LUIS ARMANDO  TOLOSA VILLABONA  

Magistrado  ponente  

STC9477-2021  

Radicación  n.° 11001-02-04-000-2021-00620-01  

(Aprobado en  sesión de veintiocho de julio de dos mil veintiuno)  

Bogotá,  D. C., veintinueve (29) de julio de dos mil veintiuno (2021)  

Decide  la Corte la impugnación formulada respecto de la sentencia  proferida el  4 de mayo de 2021,  por la Sala  de Casación Penal,  en la acción de tutela incoada por Aristalco  José Ramírez Pérez contra la Sala de Casación  Laboral,  con  ocasión del juicio ordinario, promovido por el aquí  actor a la Administradora Colombiana de Pensiones –  Colpensiones.  

            

1. ANTECEDENTES  

1.  El accionante exige la protección de sus derechos al  debido proceso y acceso a la administración de justicia, entre  otros, presuntamente  transgredidos por la autoridad convocada.  

2. Del libelo  tutelar y de la información aquí allegada, se  sintetizan, en lo relevante, los siguientes supuestos fácticos:  

Aristalco José  Ramírez Pérez promovió demanda ordinaria en  contra de la Administradora Colombiana de Pensiones –  Colpensiones, solicitando el reconocimiento de la pensión de  vejez a la luz del Acuerdo 049 de 1991.  

En el compendio  fáctico de ese asunto se alegó que el aquí actor  tiene en su haber 828,55 semanas cotizadas, de las cuales 652 se  encuentran dentro de los 20 años anteriores al cumplimiento de  la edad para acceder a la referida prestación económica.  

Ese litigio fue  zanjado por el Juzgado Primero Laboral del Circuito de Sincelejo,  quien, mediante providencia de 9 de julio de 2015, concedió  las pretensiones invocadas.  

El 25 de julio de  2016, el Tribunal Superior del Distrito Judicial de la citada ciudad,  revocó la determinación de primera instancia, al  establecer que el petente no contaba con la densidad de semanas  exigidas por el Acuerdo 049 de 1991, para acceder a la jubilación  solicitada.  

En sentencia  SL4392 de 4 de noviembre de 2020, la Sala de Casación Laboral,  decidió “no  casar”  el fallo de segundo grado.  

3.  Pide, en concreto, se ordene “dictar  un nuevo fallo que se ajuste a la jurisprudencia” aplicable  al caso bajo estudio.  

                              

1. Respuesta                  de la accionada    

Se opuso al ruego  señalando que la intención del promotor es la de “(…)  crear,  a través de esta vía, una instancia adicional en la que  se reexaminen los elementos de juicio obrantes en el expediente (…)”  contentivo del litigio sublite.  

1.2. La  sentencia  impugnada  

Denegó  el resguardo tras anotar:  

“(…)  La  interpretación que entregó la autoridad judicial  demandada para dejar incólume el fallo que emitió el  Tribunal Superior de Sincelejo es razonable, avalada por su propia  doctrina. Por ejemplo, en la CSJ SL4165 dictada el 19 de agosto de  2020, en el radicado 62265, se reiteró que, si se pretende la  aplicación del Acuerdo 049 de 1990, en virtud del beneficio de  transición, es necesario contar con este régimen  pensional desde antes del inicio de la ley de seguridad social (…)”.  
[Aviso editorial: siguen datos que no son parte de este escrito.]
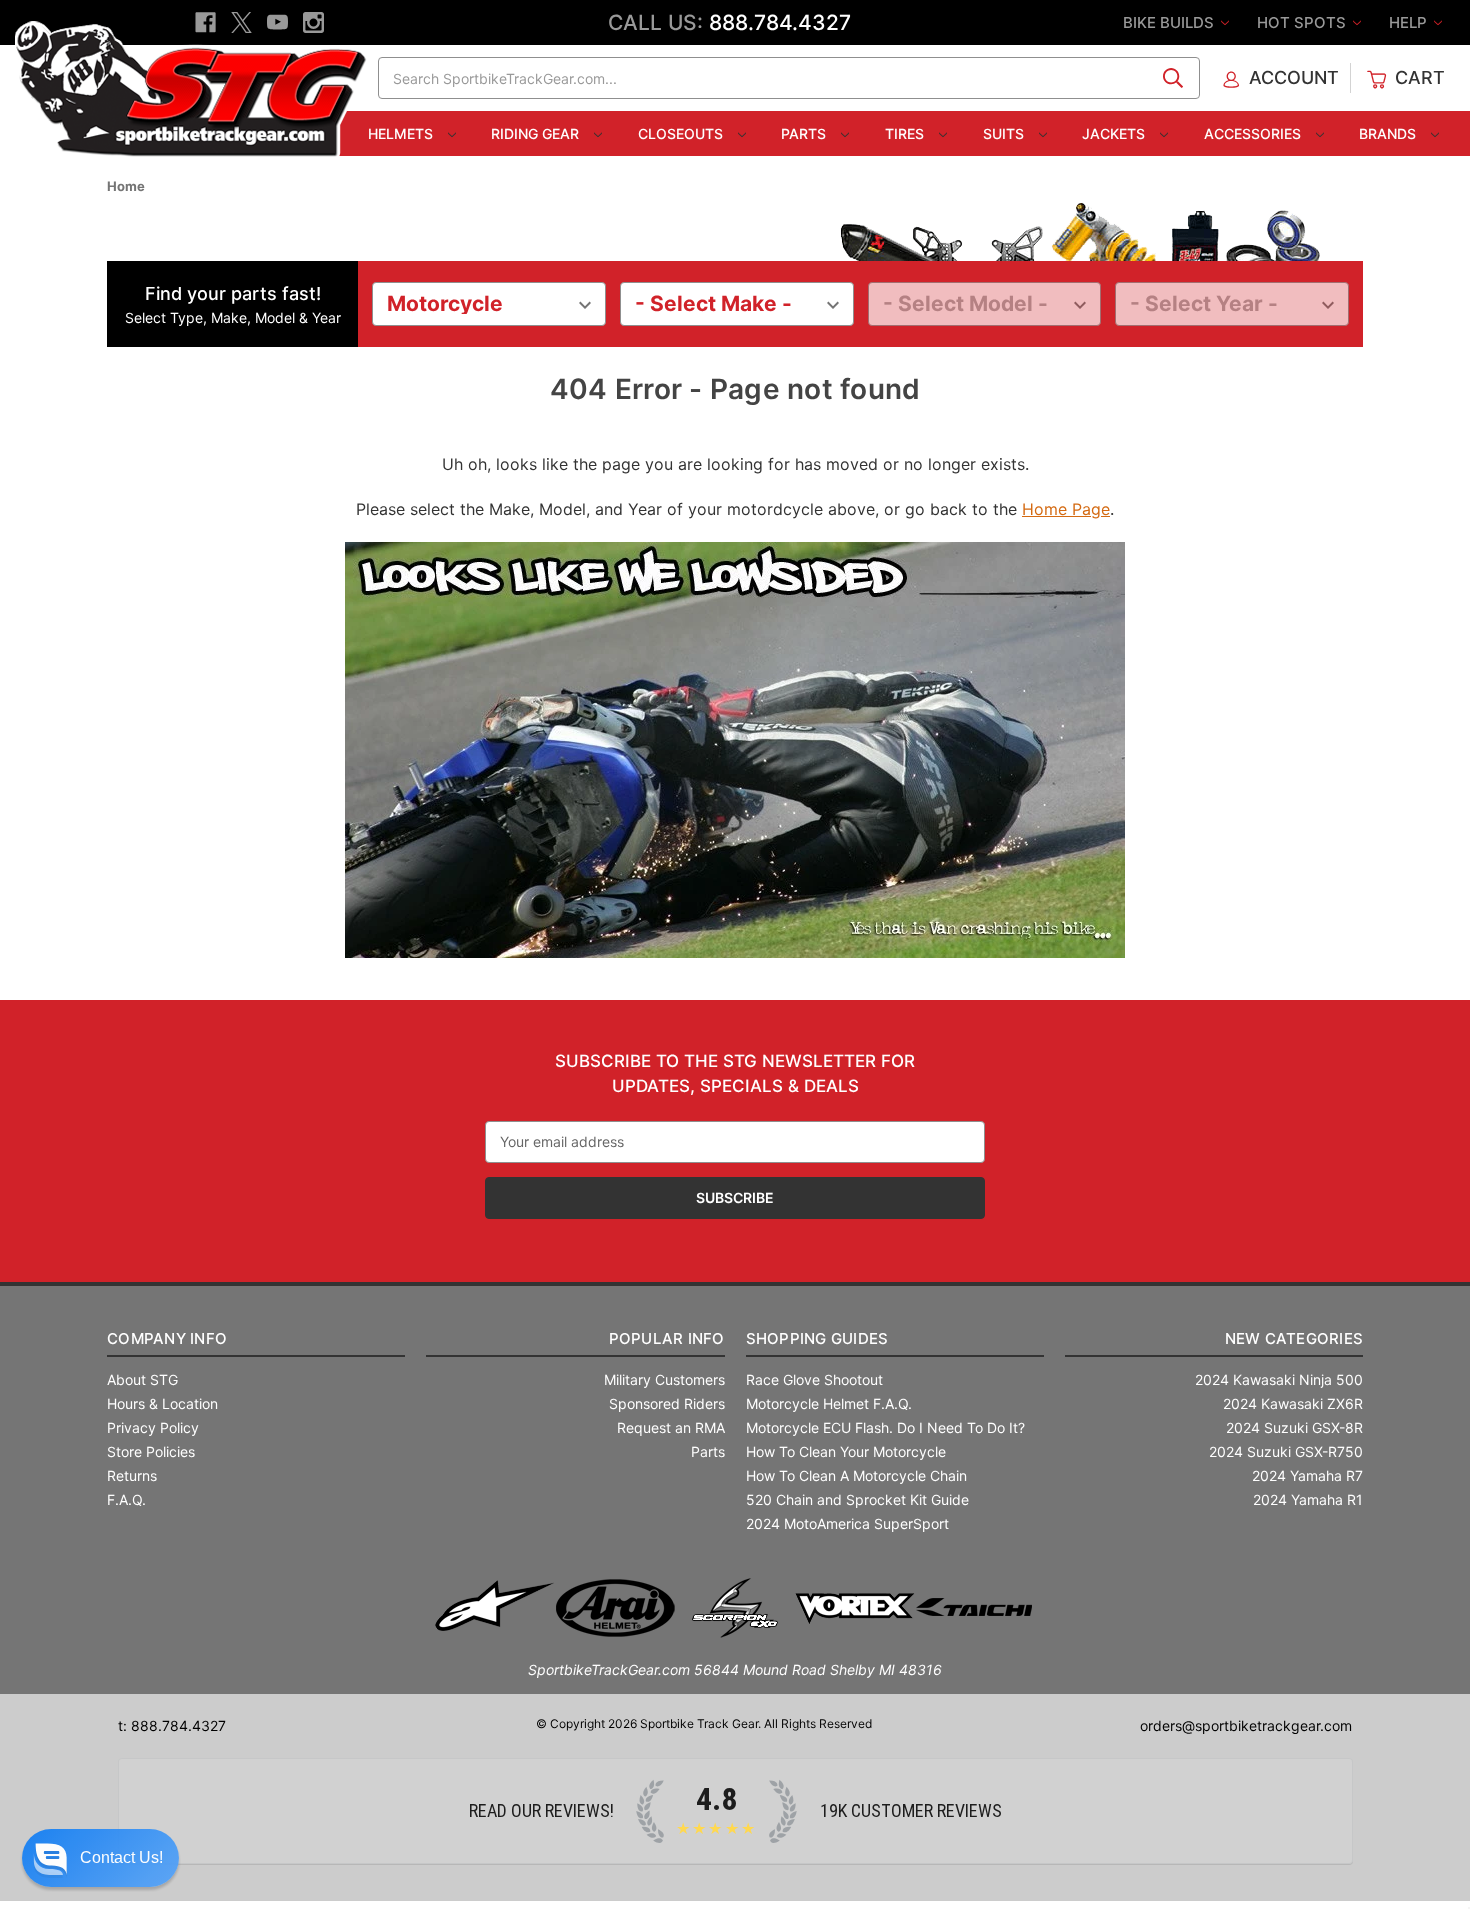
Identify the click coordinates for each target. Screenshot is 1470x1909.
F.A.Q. (126, 1499)
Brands (1389, 133)
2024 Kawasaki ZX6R (1293, 1403)
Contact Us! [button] (121, 1857)
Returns (132, 1475)
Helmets (402, 133)
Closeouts (682, 133)
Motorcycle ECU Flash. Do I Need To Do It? (885, 1427)
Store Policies (151, 1451)
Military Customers (664, 1379)
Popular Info (666, 1338)
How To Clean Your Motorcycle (846, 1451)
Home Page (1066, 509)
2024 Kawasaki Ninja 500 (1279, 1379)
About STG (142, 1379)
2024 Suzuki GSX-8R (1294, 1427)
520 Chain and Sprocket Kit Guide (857, 1499)
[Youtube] (277, 22)
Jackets (1115, 133)
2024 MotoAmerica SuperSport (847, 1523)
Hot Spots (1303, 22)
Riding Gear (537, 133)
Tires (906, 133)
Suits (1005, 133)
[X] (241, 22)
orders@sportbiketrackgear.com (1246, 1725)
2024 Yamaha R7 (1307, 1475)
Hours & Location (162, 1403)
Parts (805, 133)
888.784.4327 (780, 22)
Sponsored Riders (667, 1403)
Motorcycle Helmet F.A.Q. (829, 1403)
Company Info (167, 1338)
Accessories (1254, 133)
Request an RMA (671, 1427)
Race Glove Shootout (814, 1379)
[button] (100, 1858)
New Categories (1294, 1338)
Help (1410, 22)
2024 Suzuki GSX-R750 (1286, 1451)
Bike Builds (1170, 22)
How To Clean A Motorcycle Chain (856, 1475)
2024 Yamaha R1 (1308, 1499)
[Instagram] (313, 22)
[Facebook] (205, 22)
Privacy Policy (153, 1427)
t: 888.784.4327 (172, 1725)
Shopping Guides (817, 1338)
                              

1. La                  impugnación    

La promovió  la petente insistiendo en la vulneración alegada.  

2.        CONSIDERACIONES  

1.  Aristalco José Ramírez Pérez  pretende que, a través de este instrumento de protección  excepcional, se deje sin efecto la sentencia SL4392 de 4 de noviembre  de 2020, emitida por la Sala de Casación Laboral.  

2.  Examinado  el proveído a través del cual se zanjó el  recurso de casación, interpuesto en el litigio bajo estudio,  no emerge irregularidad alguna con fuerza suficiente como para  permitir el paso a esta excepcional justicia.  

En  efecto, la corporación criticada empezó por indicar  que, para el caso del actor, era viable la acumulación de  tiempos cotizados tanto en el fondo privado como en el público  para acceder a la pensión de vejez consagrada en el Acuerdo  049 de 1990, a la luz del cambio jurisprudencial que esa Corte  realizó sobre ese tema. Al respecto, infirió:  

“(…)  Sobre  el tema objeto de escrutinio la Sala, en sentencia CSJ SL1981-2020,  modificó la tesis existente de la improcedencia de la  sumatoria de tiempos públicos y privados para acceder a la  pensión de vejez de conformidad a lo consagrado el Acuerdo 049  de 1990 y acogió por mayoría que los beneficiarios del  régimen de transición a los que les sea aplicable el  mencionado acuerdo, la procedencia de la acumulación de las  semanas prestadas en el sector público con independencia si  fueron o no cotizadas al ISS hoy Colpensiones, con las efectivamente  aportadas a dicha entidad  (…)”.  

Explicó  que, si bien los cargos expuestos en la demanda de casación  eran fundados, dada la equivocación del ad  quem  al considerar que no era procedente acumular tiempos públicos  y privados para acceder a la memorada prestación económica,  lo cierto era, al actor no le asistía el derecho de acceder a  la pensión de vejez consagrada en el Acuerdo 049 de 1990, por  cuanto no estructuró ninguna “expectativa  legítima”  bajo los postulados de esa norma.  

En efecto,  actuando como tribunal de instancia, la corporación criticada  valoró las pruebas practicadas dentro del litigio, de las  cuales concluyó lo siguiente:  

“(…)  (i) que el actor nació el 5 de mayo de 1944; (ii) que al 1 de  abril de 1994 contaba con más de 40 años de edad; (iii)  que según la historia laboral el demandante en calidad de  servidor público realizó a aportes a Cajanal  y Fondo  Territorial de Pensiones del Departamento de Sucre (04-04-83 a  14-05-96); (iv)   que ingresó al sistema de pensiones por  primera vez administrado por el ISS el 1 de mayo de 2006, esto es con  posterioridad a la entrada en vigencia de la Ley 100 de 1993; (v) que  su primer aporte al ISS, fue realizado con posterioridad al  cumplimiento de los 60 años de edad”.  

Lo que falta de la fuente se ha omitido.